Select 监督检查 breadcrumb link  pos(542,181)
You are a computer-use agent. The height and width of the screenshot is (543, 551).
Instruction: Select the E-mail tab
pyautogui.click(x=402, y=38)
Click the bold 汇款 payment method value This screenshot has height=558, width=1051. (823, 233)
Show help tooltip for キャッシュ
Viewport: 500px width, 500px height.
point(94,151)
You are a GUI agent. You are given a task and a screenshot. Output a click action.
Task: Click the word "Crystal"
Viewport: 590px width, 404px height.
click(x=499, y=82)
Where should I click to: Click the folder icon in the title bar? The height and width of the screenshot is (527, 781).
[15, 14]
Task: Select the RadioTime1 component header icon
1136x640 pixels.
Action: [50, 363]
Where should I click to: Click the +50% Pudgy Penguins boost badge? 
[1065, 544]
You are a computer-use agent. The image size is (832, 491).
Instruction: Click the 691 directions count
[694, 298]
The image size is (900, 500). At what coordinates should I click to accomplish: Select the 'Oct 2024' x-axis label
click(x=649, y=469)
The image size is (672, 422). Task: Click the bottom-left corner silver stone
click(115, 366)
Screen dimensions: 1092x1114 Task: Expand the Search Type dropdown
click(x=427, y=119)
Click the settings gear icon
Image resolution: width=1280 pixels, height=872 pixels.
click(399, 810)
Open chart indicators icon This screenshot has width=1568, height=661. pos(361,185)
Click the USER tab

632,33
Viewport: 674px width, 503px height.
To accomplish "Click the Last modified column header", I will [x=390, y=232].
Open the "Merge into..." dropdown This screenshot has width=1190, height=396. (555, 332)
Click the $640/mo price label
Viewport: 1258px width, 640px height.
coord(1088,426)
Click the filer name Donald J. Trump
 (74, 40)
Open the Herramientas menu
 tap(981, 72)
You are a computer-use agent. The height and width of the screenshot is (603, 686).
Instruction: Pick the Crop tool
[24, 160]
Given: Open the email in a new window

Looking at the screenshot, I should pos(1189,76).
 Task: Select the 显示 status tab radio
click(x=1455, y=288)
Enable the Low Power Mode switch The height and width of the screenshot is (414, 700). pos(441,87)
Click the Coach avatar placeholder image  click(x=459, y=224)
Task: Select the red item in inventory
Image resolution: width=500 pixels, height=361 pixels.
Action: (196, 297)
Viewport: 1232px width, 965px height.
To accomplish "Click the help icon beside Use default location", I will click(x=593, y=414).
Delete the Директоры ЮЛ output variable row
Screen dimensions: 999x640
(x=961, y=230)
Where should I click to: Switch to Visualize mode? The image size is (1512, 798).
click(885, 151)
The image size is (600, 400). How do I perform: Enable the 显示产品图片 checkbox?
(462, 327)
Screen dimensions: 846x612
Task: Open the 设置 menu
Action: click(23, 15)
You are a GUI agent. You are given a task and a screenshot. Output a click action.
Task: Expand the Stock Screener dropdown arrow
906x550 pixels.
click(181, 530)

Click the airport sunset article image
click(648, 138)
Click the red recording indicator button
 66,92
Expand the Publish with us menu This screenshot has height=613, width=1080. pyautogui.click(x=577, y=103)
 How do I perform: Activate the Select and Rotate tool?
# # # # # # #
** Exercise brief **
Lines with the word "computer" in them should be copied from the preceding records.

** Answer to this task **
You are a computer-use agent. The height and width of the screenshot is (543, 551).
You are a computer-use agent. The image size is (832, 491).
You are a computer-use agent. The height and width of the screenshot is (603, 686).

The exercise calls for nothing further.